USING THE INFORMATION:
A – Which terrorist groups are named in the essay on safety after September 11 below?
B – Condense the paragraph beginning "Harari goes on to note" from the September 11 essay below into a short bulleted list that keeps its main facts.

TEXT SECTION:
[Start of Attachment]
Memory, Perception, and Perspective

By Carmen Medina

Carmen Medina is a former CIA Deputy Director of Intelligence. A 32-year veteran of the Intelligence Community, she is also the author of Rebels at Work: A Handbook for Leading Change from Within. 

How safe is America today? How safe is the world? As we mark the passage of 15 years since September 11, 2001, many surveys indicate that we humans feel pretty darn unsafe. The Chicago Council on Global Affairs recently found that 42 percent of Americans feel less safe today than they did before September 11. This number has risen 15 percentage points in the past year.

Of course, the memorials associated with this weekend’s anniversary will only heighten that sense of unease. Because the attacks on September 11 were both so shocking and so devastating, they had the effect of resetting American and world perceptions about personal and global security. And the continued terrorist attacks by al Qaeda, and now ISIS, have only deepened the sense that the world is an increasingly dangerous place.

I think it’s important, as we think about the tragedy of September 11, to correct this perception. When we succumb to panic, despair, and—yes—exaggeration, we’re reacting exactly the way terror strategists want us to react. Terrorist organizations count on attacks having outsized impacts out of proportion to the actual damage caused. Terrorist attacks are acts of horror and theater designed to frighten their audiences for years to come.

I imagine most observers think that Europe in the last two years has suffered a record number of deaths from terrorism. According to a European-based data analytics firm, however, the number of deaths from terrorism in Europe have generally been declining since 1970. This year and last saw significant spikes, but even so, neither year ranks in the Top Ten since 1970. The worst year for fatalities in Europe was 1988, when a U.S. airliner was destroyed over Lockerbie, Scotland. Other years were almost as dreadful, particularly during the 1970s when the ETA, IRA, and Baader-Meinhoff terrorist groups ravaged Europe.

But I think this type of near-term statistical comparison isn’t really the point. The question we should be asking ourselves is, how safe can we reasonably expect human society to become? I think we would all agree that, barring some breakthroughs in human genetic engineering (and I would watch that space!), we are not yet capable of a global society devoid of human-against-human violence. But have we over the millennia been making progress? The historical record says yes.

I’ve just finished reading Sapiens: A Brief History of Humankind by Yuval Noah Harari, an Israeli professor of history. I recommend the book to national security and international affairs practitioners, because it provides some useful context and perspective on our current concerns. Harari makes a strong case that humans have become less violent over our history. He notes, for example, that skeletons found in ancient human settlements often reveal whether our ancestors suffered violent deaths. Among 400 such skeletons found in the Danube Valley, 4.5% percent showed signs of human-against-human violence. If this number is representative of our early human communities, then they killed each other at triple the rate that we do today.

Harari goes on to note that the last seven decades have been the most peaceful in human history. In fact, in 2002, the year after September 11, more humans committed suicide than were killed by wars, acts of terrorism, and violent crime combined. Today, we suffer nine murders per year per 100,000 people; even though modern humans benefit from much more efficient ways of hurting each other, medieval Europeans killed their fellow humans at four times that rate.

None of us has the formula for determining an acceptable level of violence in human society. But we all have the capacity to keep historical events in perspective. September 11 was a tragedy, but it did not reveal the black truth at the core of the human condition. For me, the best way to honor the victims of September 11—and all the brave men and women who have fought to make us safer—is to remain hopeful about our common human destiny. I like to think that no matter what happens in the world, there is only ever one question that really matters:   Do you still hope?
[End of Attachment]
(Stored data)
[Start of Attachment]
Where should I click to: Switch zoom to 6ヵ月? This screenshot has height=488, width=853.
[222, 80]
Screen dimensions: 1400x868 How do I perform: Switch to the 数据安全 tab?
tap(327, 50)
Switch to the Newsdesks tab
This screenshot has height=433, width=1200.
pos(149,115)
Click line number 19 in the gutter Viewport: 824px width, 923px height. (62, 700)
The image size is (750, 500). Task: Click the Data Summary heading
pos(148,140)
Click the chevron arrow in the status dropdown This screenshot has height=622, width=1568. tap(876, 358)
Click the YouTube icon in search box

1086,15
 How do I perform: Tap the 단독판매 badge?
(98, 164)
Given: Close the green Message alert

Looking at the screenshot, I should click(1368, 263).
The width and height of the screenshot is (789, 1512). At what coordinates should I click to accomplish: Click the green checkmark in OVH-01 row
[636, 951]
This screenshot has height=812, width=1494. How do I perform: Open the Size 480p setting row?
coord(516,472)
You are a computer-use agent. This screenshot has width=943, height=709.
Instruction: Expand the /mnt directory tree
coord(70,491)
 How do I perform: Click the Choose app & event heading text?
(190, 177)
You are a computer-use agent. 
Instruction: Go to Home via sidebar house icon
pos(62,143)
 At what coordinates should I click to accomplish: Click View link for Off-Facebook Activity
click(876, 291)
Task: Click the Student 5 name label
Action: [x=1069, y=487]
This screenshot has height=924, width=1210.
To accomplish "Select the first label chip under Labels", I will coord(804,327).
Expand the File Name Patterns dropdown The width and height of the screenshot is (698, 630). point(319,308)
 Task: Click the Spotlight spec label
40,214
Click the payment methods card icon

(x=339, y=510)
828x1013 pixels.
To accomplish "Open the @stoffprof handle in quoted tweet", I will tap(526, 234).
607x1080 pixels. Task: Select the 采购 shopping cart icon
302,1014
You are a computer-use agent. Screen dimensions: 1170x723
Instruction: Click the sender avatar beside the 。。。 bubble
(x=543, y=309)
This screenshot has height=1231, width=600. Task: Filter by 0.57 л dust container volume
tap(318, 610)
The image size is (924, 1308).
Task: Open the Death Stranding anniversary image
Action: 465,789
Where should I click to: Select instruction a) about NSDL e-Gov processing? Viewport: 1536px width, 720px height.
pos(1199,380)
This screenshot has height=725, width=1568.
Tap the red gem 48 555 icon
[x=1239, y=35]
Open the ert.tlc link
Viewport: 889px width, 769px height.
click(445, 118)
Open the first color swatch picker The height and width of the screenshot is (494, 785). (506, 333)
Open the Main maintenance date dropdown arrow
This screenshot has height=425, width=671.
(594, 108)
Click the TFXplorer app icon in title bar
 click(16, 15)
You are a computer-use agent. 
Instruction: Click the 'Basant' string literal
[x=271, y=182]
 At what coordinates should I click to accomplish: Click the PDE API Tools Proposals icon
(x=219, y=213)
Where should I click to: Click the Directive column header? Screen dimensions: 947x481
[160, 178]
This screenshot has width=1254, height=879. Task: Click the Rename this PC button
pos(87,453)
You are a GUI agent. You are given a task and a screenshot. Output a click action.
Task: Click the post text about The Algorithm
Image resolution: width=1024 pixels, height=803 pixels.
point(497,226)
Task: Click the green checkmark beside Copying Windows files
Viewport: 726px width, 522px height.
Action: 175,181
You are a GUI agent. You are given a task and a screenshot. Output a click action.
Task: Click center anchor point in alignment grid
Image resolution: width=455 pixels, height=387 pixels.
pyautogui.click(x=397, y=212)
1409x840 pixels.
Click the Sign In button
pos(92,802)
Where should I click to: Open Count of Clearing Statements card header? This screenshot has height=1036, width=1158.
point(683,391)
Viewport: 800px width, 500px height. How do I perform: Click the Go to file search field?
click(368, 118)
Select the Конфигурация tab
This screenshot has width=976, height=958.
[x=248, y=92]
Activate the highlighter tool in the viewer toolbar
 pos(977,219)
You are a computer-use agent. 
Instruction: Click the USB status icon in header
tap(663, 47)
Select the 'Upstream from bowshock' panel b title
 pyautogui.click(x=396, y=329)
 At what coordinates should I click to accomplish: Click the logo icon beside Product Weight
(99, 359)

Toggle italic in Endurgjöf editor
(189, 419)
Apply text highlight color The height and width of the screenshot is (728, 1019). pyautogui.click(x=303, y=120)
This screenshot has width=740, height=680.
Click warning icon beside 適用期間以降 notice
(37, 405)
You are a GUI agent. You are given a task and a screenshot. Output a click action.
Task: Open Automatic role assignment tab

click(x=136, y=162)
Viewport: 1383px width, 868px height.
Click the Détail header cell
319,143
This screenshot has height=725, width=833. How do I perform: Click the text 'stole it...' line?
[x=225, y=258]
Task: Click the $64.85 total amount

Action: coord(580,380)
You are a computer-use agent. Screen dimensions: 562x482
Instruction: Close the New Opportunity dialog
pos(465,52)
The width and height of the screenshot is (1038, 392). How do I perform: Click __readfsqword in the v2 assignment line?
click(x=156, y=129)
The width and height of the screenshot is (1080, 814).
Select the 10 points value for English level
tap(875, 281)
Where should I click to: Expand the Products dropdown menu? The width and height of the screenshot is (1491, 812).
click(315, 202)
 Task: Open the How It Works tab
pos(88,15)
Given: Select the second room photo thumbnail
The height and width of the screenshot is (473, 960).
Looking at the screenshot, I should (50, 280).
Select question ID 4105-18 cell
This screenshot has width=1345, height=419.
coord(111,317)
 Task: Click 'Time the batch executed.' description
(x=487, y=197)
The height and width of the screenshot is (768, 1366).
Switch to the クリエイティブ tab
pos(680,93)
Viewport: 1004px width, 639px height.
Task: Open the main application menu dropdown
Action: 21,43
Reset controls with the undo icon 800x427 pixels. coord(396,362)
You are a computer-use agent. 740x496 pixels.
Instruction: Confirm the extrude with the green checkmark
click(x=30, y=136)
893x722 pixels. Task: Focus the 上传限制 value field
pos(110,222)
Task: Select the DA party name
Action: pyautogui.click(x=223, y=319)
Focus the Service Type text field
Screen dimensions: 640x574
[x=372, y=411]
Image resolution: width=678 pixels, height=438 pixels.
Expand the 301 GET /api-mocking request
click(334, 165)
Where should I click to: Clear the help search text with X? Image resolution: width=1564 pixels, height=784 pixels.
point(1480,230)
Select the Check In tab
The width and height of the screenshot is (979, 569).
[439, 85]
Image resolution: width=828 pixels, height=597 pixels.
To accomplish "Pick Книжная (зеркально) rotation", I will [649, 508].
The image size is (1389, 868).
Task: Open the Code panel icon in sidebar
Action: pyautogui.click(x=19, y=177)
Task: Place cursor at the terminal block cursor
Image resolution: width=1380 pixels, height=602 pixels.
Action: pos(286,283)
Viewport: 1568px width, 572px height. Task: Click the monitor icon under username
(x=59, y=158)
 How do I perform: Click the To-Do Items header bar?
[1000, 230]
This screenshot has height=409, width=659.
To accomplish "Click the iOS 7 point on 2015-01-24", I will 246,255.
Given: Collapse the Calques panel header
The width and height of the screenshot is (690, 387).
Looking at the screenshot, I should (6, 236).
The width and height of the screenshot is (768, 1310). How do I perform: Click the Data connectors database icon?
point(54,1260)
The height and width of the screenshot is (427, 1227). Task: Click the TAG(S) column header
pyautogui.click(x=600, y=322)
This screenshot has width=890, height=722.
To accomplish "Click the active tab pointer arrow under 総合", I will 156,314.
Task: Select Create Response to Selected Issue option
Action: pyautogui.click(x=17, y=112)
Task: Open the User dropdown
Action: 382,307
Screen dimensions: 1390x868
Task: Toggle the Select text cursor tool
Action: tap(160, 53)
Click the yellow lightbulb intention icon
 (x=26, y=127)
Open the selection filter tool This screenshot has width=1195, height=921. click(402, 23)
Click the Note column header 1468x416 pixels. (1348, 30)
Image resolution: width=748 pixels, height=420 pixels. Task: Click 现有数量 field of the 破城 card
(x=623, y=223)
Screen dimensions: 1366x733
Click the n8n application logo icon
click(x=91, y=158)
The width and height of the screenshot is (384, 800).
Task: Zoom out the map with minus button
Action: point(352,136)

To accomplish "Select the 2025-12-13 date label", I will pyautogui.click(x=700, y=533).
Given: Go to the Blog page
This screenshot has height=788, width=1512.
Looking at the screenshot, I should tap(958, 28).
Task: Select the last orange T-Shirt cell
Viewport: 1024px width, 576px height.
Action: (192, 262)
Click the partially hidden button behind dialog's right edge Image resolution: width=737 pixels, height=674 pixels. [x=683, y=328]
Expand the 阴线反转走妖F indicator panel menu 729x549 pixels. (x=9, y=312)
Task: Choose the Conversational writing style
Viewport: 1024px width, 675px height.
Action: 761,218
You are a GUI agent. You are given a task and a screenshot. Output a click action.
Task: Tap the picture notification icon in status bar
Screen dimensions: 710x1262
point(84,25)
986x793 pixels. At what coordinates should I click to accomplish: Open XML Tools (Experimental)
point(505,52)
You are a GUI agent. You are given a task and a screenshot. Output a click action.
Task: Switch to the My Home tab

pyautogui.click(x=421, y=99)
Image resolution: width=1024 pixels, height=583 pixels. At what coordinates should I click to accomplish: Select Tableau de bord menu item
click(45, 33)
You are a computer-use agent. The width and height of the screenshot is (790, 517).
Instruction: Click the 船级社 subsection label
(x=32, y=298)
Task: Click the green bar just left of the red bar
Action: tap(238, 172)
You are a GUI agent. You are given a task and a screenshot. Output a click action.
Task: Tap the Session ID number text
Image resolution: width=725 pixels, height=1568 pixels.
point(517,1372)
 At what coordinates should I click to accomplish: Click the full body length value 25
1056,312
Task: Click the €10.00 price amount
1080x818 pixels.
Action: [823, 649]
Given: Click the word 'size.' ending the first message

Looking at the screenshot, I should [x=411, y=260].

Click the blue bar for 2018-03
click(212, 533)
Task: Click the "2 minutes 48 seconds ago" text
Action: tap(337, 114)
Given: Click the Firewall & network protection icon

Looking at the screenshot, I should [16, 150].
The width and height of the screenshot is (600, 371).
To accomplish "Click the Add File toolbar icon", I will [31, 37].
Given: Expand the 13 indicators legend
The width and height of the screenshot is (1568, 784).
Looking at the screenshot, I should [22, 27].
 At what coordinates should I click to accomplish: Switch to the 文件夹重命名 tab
[End of Attachment]
TASK-BY-TASK RESULTS:
A – al Qaeda, ISIS, ETA, IRA, Baader-Meinhoff

B –
- According to Harari, the last seven decades have been the most peaceful in human history.
- In 2002, more humans died by suicide than were killed by wars, terrorism, and violent crime combined.
- Today there are nine murders per year per 100,000 people.
- Medieval Europeans killed at four times that rate, even though modern humans have more efficient ways of hurting each other.